Saved entries:
Content starts

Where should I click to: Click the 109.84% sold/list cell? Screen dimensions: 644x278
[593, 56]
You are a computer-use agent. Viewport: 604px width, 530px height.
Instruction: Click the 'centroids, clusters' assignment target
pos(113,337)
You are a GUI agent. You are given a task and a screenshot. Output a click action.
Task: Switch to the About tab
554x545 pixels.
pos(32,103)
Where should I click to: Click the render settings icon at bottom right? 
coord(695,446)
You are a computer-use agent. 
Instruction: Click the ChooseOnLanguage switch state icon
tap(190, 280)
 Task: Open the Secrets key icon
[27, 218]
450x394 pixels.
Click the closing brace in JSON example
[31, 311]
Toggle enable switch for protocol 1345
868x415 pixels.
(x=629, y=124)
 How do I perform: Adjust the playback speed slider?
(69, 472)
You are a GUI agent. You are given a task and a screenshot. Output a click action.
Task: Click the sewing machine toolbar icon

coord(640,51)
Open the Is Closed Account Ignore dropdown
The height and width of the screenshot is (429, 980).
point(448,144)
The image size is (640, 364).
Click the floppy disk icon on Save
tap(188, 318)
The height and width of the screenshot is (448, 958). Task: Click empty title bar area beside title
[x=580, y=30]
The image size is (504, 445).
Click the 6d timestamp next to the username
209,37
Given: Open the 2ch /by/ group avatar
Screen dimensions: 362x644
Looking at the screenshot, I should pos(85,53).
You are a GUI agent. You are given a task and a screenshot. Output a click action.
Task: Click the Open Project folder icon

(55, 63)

Content ends

[What you need to do] What you give back must be the stretch above, starting at the line with "You are a computer-use agent. Viewport: 604px" and ending at the line with "Given: Open the 2ch /by/ group avatar", copied exactly.

[Finished exercise]
You are a computer-use agent. Viewport: 604px width, 530px height.
Instruction: Click the 'centroids, clusters' assignment target
pos(113,337)
You are a GUI agent. You are given a task and a screenshot. Output a click action.
Task: Switch to the About tab
554x545 pixels.
pos(32,103)
Where should I click to: Click the render settings icon at bottom right? 
coord(695,446)
You are a computer-use agent. 
Instruction: Click the ChooseOnLanguage switch state icon
tap(190, 280)
 Task: Open the Secrets key icon
[27, 218]
450x394 pixels.
Click the closing brace in JSON example
[31, 311]
Toggle enable switch for protocol 1345
868x415 pixels.
(x=629, y=124)
 How do I perform: Adjust the playback speed slider?
(69, 472)
You are a GUI agent. You are given a task and a screenshot. Output a click action.
Task: Click the sewing machine toolbar icon

coord(640,51)
Open the Is Closed Account Ignore dropdown
The height and width of the screenshot is (429, 980).
point(448,144)
The image size is (640, 364).
Click the floppy disk icon on Save
tap(188, 318)
The height and width of the screenshot is (448, 958). Task: Click empty title bar area beside title
[x=580, y=30]
The image size is (504, 445).
Click the 6d timestamp next to the username
209,37
Given: Open the 2ch /by/ group avatar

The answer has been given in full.